I chose the title because I didn't want to be called “manager”: I didn't want to feel like I'm the boss. I wanted to help with the administrative side, make sure the guys get paid, deal with the invoices, handle what you might call back office kind of stuff, and let the team focus on what they do best, which is the system administration. (ASF Infrastructure Team Member) Daniel Gruno does some development work in addition. I do a little bit of development work. For me, it's more like where in my hobby time I might work on Subversion, but now my hobby time is coding Infrastructure type stuff, so it's not really part of my work duties. I deal with salaries, raises, bonuses, getting the payroll done, and for our contractors, getting them paid. I also deal with third party contracts for things like Travis CI, for lists.apache,org ... that's with PonyMail. I make sure that our vendors get paid, and our contractors and employees get paid.
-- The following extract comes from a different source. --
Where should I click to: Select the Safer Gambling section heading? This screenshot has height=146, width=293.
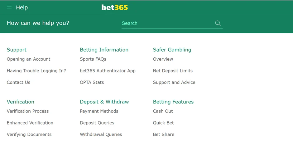point(172,50)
How was the Infra team structured, and how many are in the team?


We have five full-time people that work on Infrastructure: all five are system administrators. Daniel Gruno does maybe 30% system administration and 70% tool development. We don't develop any products, because we're not an Apache community. We write tools, but don't actually develop any products. This is why PonyMail is in the Incubator: it was originally written by one of the people on Infra, but we didn't want to run that as an Infra community. With only five people, we don't really want to be a community lead or anything like that.

The joke is if somebody wants to move into my position, they lose half their salary, because my position is part-time. It's not really a promotion: it would be a loss to do anything. So unlike a corporation with 10,000 people on staff, career development is a little more difficult. It's really a job for people that enjoy Apache and enjoy our mission, and also enjoy working with the other people on the team.

Who does ASF infra serve?


Our primary users are all the communities at Apache. We've got over 200 communities, and those are the primary users. I don't like calling them “customers”, but in a corporate world, they would probably be considered our customers, and we serve those users. There's 8,000 people with accounts that are working on different projects, but the user base is way, way larger than that, because people can file JIRA tickets and work on the wiki and do things like that without actually being an Apache Committer. So the user base is even larger. Then you start looking at all the people subscribed to all of our mailing lists, and that number goes even higher. There's probably 10% of our work which is also supporting the administrative side of the Foundation itself.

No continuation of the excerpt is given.